[PD] converting decimal to binary
Mathieu Bouchard
matju at artengine.ca
Sat Jul 1 02:53:47 CEST 2006
On Fri, 30 Jun 2006, Chuckk Hubbard wrote:
> It is an approximation, and gets closer and closer, and it works if you
> start with ANY 2 positive numbers and make a Fibonacci-esque series from
> them. You could start with 2 and 417, then 419, 836, 1255, etc, and
> gradually the ratios of consecutive members of the series start to
> approach the golden ratio.
This is because defining Newfib(1)-Newfib(0)!=1 just multiplies Fibonacci
by a constant, which cancels out when taking ratios; and redefining
Newfib(0) != 0 only shifts it like Newfib(n) = Fib(n+c), though c might be
fractional (you normally have to use the formula i gave in the previous
mail to get Fibonacci values on the positive real domain)
> The golden ratio is defined by x=1/x + 1
More usually like x^2 - x - 1 = 0, which is really the same thing.
Note how it looks like Fib(n+2) - Fib(n+1) - Fib(n) = 0 !
You may consider Fib(n+c) = x^c for extra fun.

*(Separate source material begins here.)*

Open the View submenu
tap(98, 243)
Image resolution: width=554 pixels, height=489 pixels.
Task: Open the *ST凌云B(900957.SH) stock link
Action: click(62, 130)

> when you take, for instance, 13/8, that is 1 + 5/8... or 21/13 is 1 +
> 8/13... 34/21 is 1 + 13/21, because of the way you obtain each number.
> Always 1 + the reciprocal of the previous ratio. So you will never
> quite reach the golden ratio, but you alternately go slightly higher and
> slightly lower, getting gradually closer.
BTW, Euclid's way of simplifying fractions (greatest common divisor) is
slowest with consecutive Fibonacci numbers. Its average and worst running
times are multiples of log((a+1/a)*n)/log(a), where a is the golden ratio.
_ _ __ ___ _____ ________ _____________ _____________________ ...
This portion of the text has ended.